* [The task]:
Pull out each line of the material below that contains the string "height", and copy those lines unchanged.

* [Extracted information]:

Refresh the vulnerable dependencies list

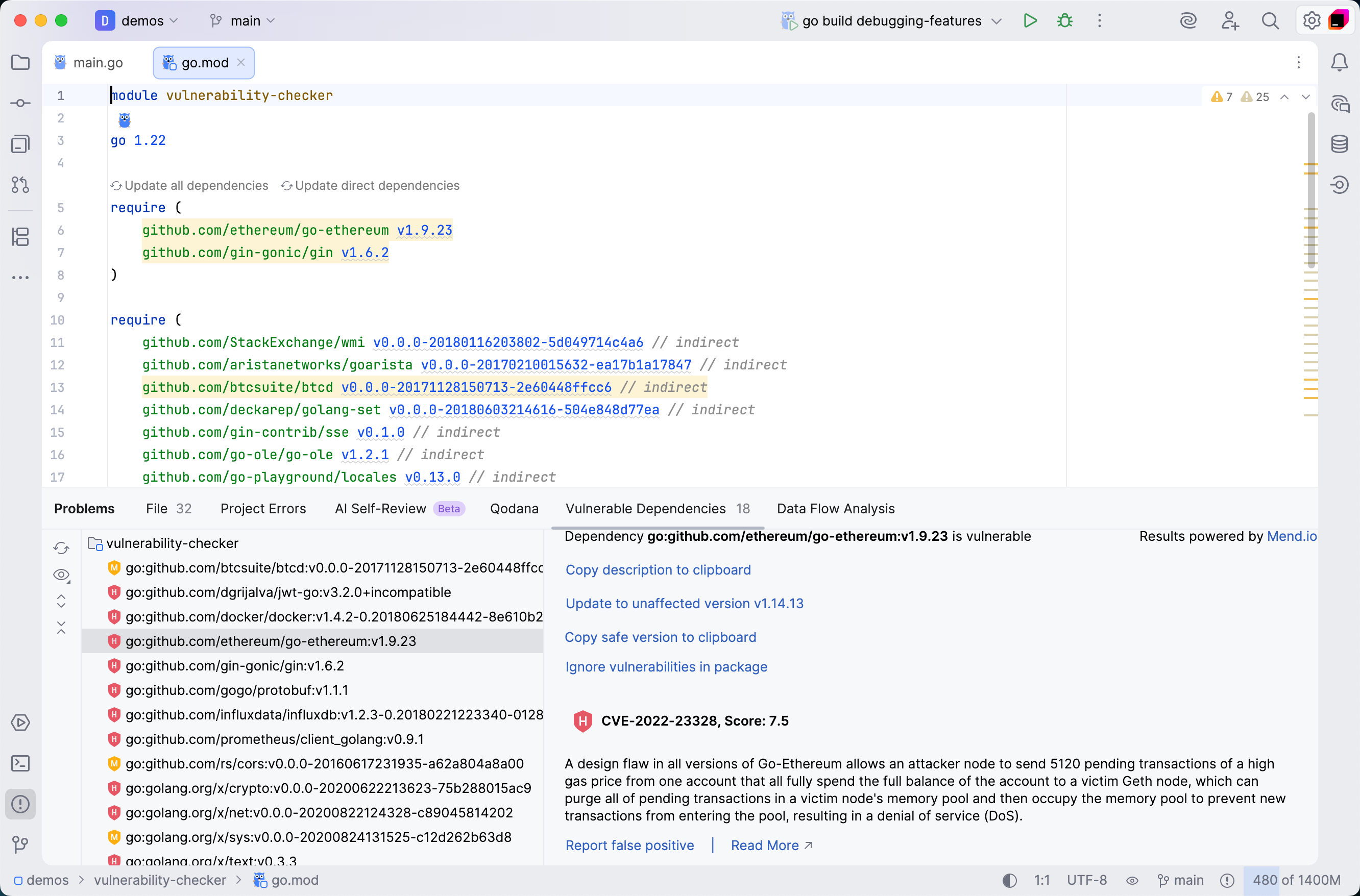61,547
...
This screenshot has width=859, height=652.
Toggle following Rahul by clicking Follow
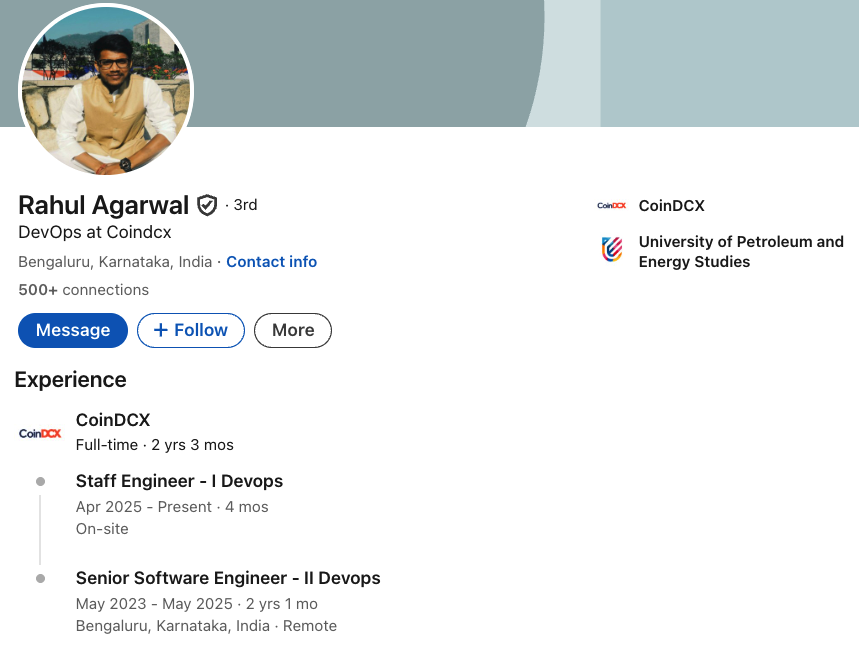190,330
--
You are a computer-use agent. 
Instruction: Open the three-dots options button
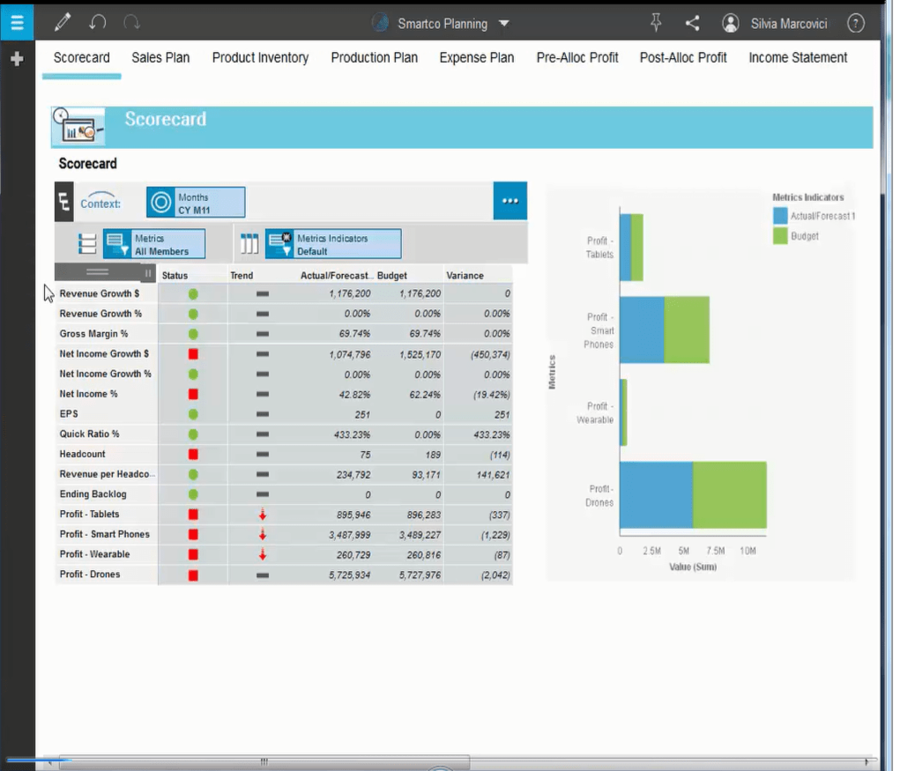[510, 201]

* [Task output]:
This screenshot has width=859, height=652.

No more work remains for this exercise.